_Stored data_
---*---
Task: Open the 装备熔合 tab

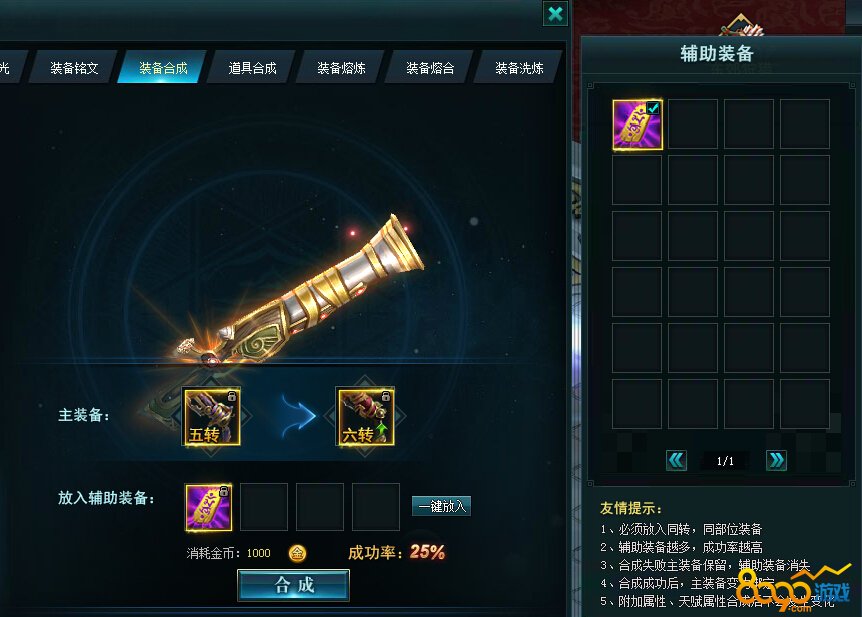Action: coord(430,68)
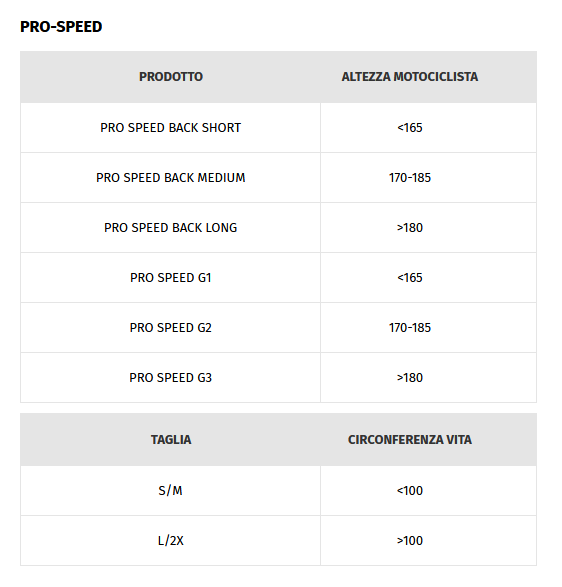Click the <165 value beside G1

(410, 278)
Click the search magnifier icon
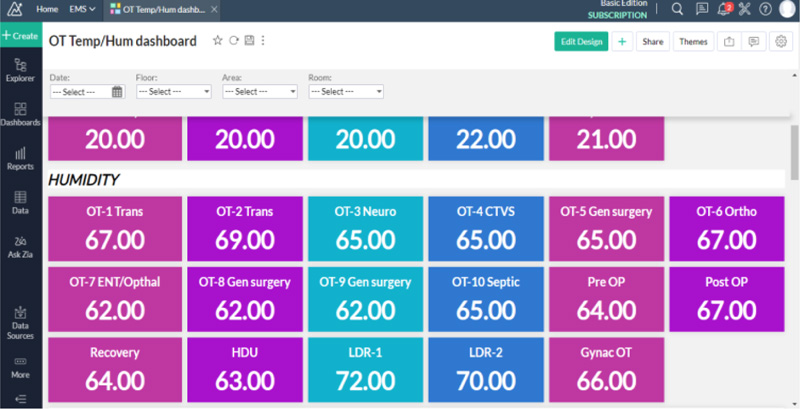Viewport: 800px width, 409px height. point(677,9)
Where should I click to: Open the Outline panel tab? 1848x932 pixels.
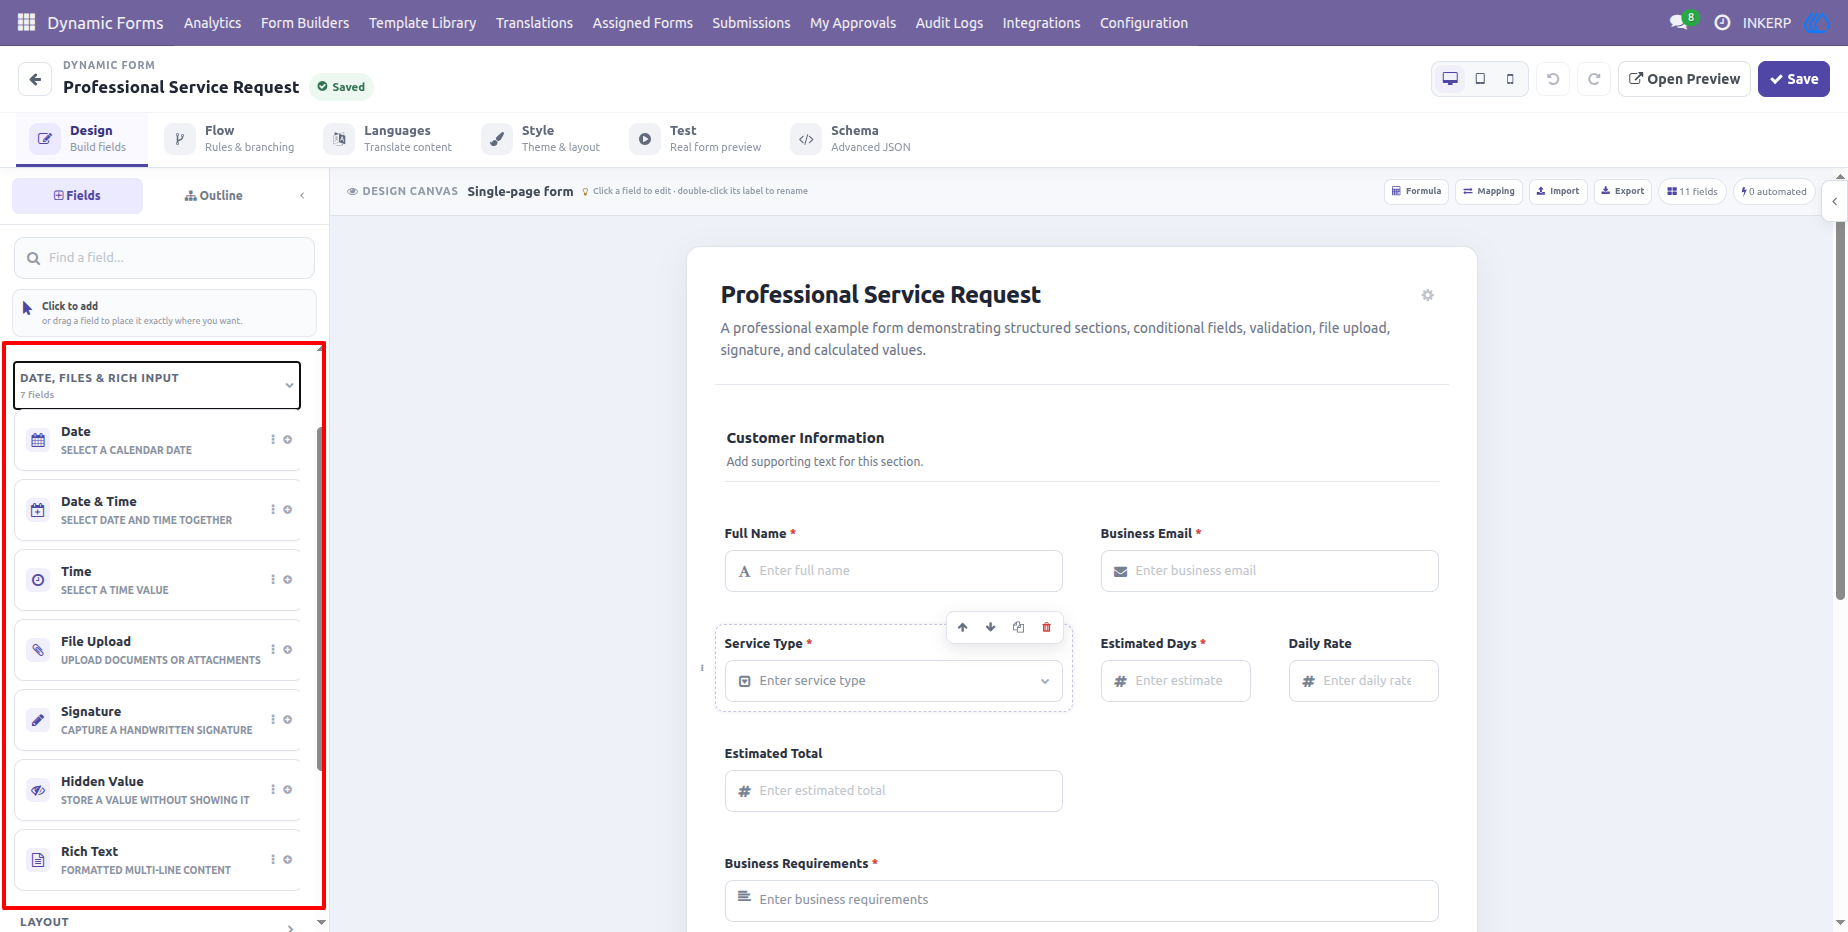coord(213,196)
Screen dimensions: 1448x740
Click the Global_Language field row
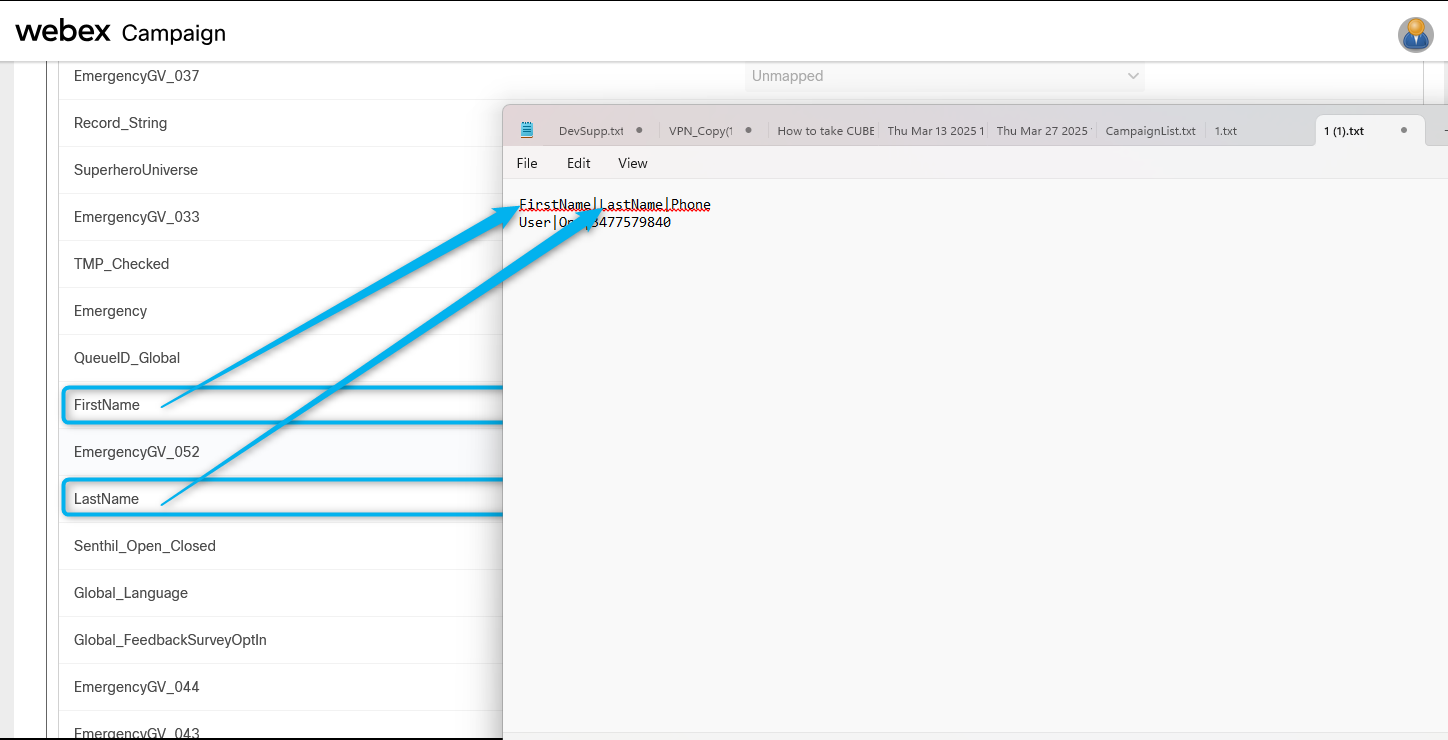130,593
---*---
_Action item_
The line containing "Click the search magnifier icon" marks the start: set down exactly that line and every line after it through the last line of the data, without any pictures.

_Written response_
Click the search magnifier icon
Viewport: 800px width, 409px height. point(677,9)
Where should I click to: Open the Outline panel tab? 1848x932 pixels.
coord(213,196)
Screen dimensions: 1448x740
Click the Global_Language field row
130,593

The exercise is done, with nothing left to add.